Zu bemerken ist des Weiteren, dass die Befragten in ihren Kommentaren zu dieser Klimaschutzthese die Begriffe „Resilienz“, „Effizienz“ und „Nachhaltigkeit“ besonders hervorheben. Investitionen in „Effizienz- und Resilienzmaßnahmen“ seien langfristig entscheidend, da auf diese Weise Länder und Unternehmen einen technologischen Vorsprung erhalten würden, den sie später auch exportieren könnten. Durch die Coronakrise sei das Thema Klimaschutz „nur“ weiter forciert worden; es hätten sich Angriffspunkte für einen Systemwechsel ergeben.

Darüber hinaus kritisieren die Befragten in ihren Kommentaren beispielsweise, dass es möglicherweise zu wenig Länder geben wird, die konsequent auf Klimaschutz setzten. Maßnahmen von einzelnen Ländern seien ungenügend. In Zukunft werde es internationale Sanktionen geben (müssen). Auch werde es schwerer sein, gegen den Willen der Wissenschaft und der Bevölkerung zu handeln, weil die Bevölkerung immer mehr „zur Besinnung“ und zur politischen Mündigkeit kommen würde.

Lediglich 22 % der Teilnehmenden halten den Eintritt der in der These beschriebenen Entwicklungen für eher unwahrscheinlich (15 %) bzw. unwahrscheinlich (7 %). Zunächst führt diese Antwortgruppe an, dass die Folgen des Klimawandels eben nicht vom wirtschaftlichen Erfolg alleine abhängen und auch keine nationalen Grenzen kennen würden, sondern der wirtschaftliche Erfolg mit vielerlei anderen Faktoren wie z.B. natürlichen Gegebenheiten oder von der Industriestruktur verknüpft sei.

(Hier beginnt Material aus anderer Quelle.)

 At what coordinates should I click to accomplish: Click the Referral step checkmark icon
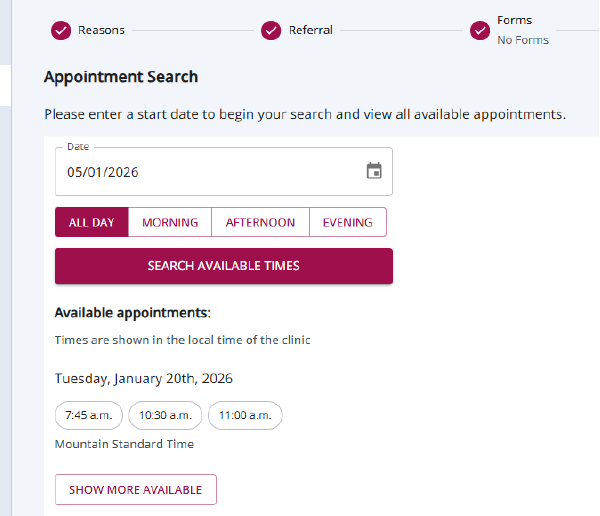(x=271, y=30)
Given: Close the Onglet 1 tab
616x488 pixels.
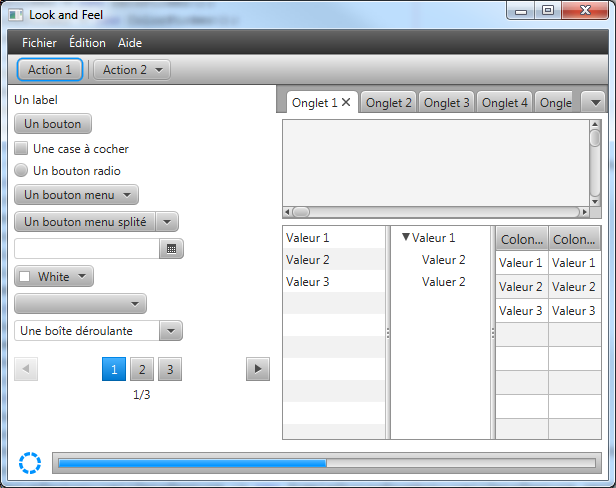Looking at the screenshot, I should (346, 102).
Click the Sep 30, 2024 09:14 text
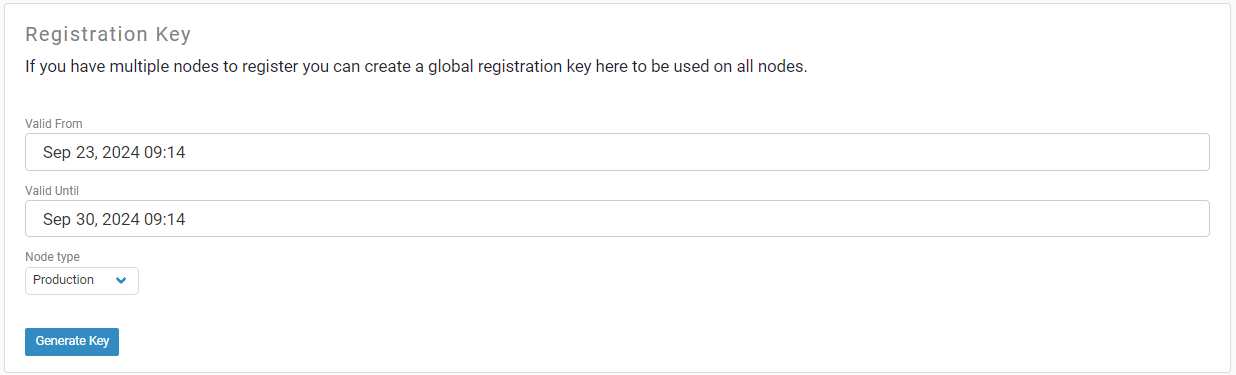Viewport: 1236px width, 375px height. [114, 219]
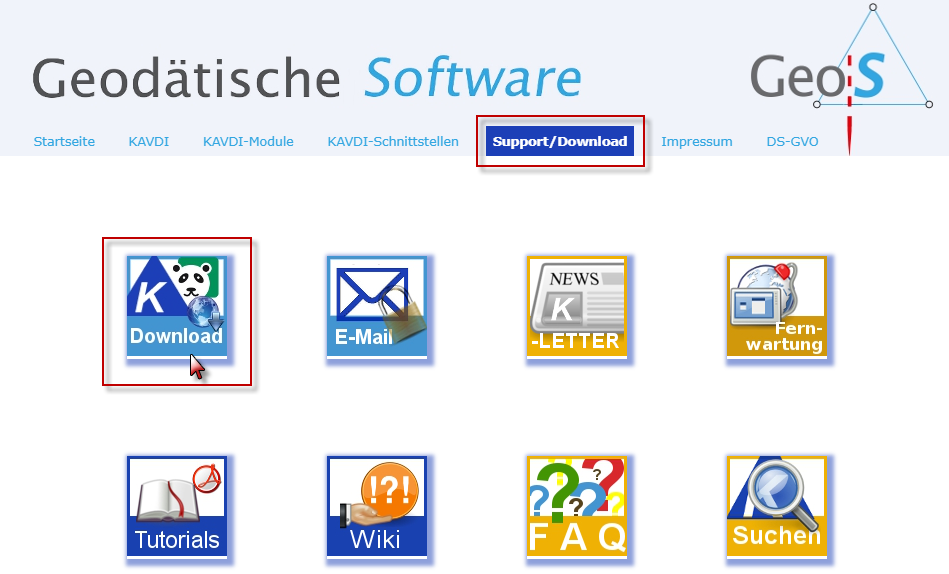The image size is (949, 574).
Task: Click the blue "Software" header word
Action: pyautogui.click(x=472, y=78)
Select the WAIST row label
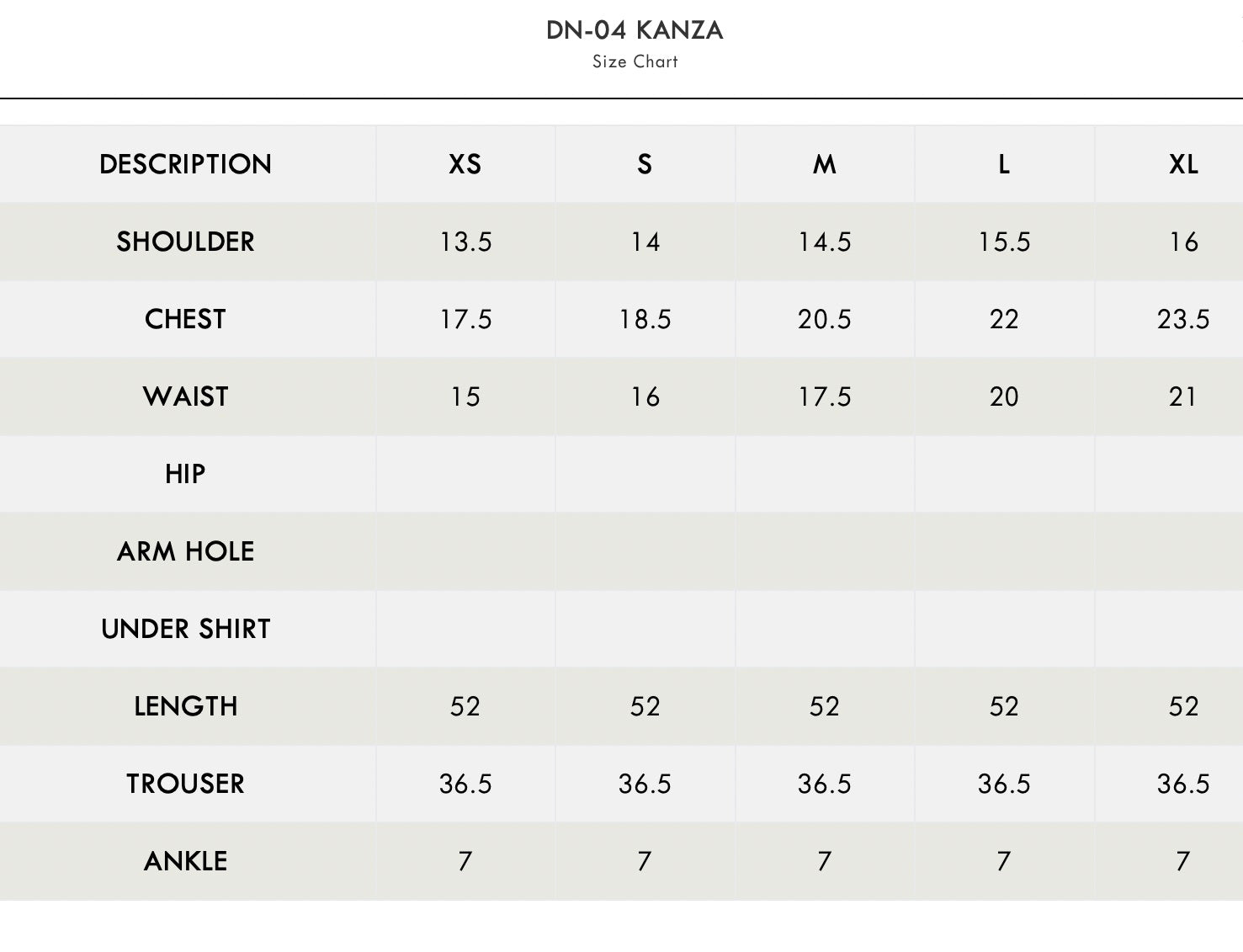The height and width of the screenshot is (952, 1243). click(185, 396)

Einige Antwortende sind der Ansicht, die These könne für einzelne Länder, wie z.B. Deutschland stimmen, bei denen es aufgrund der besonders günstigen gesamtwirtschaftlichen Bedingungen (Wirtschafts- und Innovationskraft, Technologie-Unternehmen etc.) einen solchen Schub geben werde. Die Ausgangslage und die Betroffenheit der Länder seien jedoch global sehr unterschiedlich. Daneben argumentieren einige der Befragten, dass die Klimakrise unabhängig von Ländern und politischen Grenzen zu Umbrüchen führen werde. Beanstandet wird dabei, dass nicht einmal Deutschland sich gezielt auf Klimaschutz konzentriere, sondern lediglich „ein paar wenige steuernde Maßnahmen in dieser Richtung ergreif[e]“. Das künftige politische Handeln sei dementsprechend besonders entscheidend. Interessant ist, dass auch bei Bewertungen der These als „unwahrscheinlich“ oder „eher unwahrscheinlich“ Wirtschaftswachstum als oberstes Ziel in Frage gestellt wird. Die Konsummuster und das Verhalten (bzw. die Marktnachfrage) zu ändern, stelle aber eine große Herausforderung dar. Daher seien gemeinschaftliche Anstrengungen auf allen gesellschaftlichen Ebenen erforderlich.

Mit Blick auf die Daten der zweiten Umfragerunde, die etwa ein Jahr nach der ersten erfolgte, zeigt die vorläufige Auswertung der ersten im Beitrag diskutierten These „Rücknahme Klimaschutzmaßnahmen“ (These 3) eine Verschiebung bei der Einschätzung der Eintrittswahrscheinlichkeit. So sind nach einem weiteren Jahr Coronakrise die Teilnehmenden im Sommer 2021 deutlich eher der Ansicht, dass die in der These beschriebene Entwicklung nicht eintreten wird und Klimaschutz sich als durchaus robust erweist. Gründe für diese Verschiebung der Einschätzung könnten eventuell in Konjunkturprogrammen der EU für klimaschonende Modernisierung der Produktion und Sanierungsprogramme für energiesparendes Wohnen liegen, die mittlerweile öffentlich debattiert wurden, oder aber im parteienübergreifenden Bekenntnis zum Klimaschutz des zur Zeit der zweiten Umfrage beginnenden Bundestagswahlkampfs.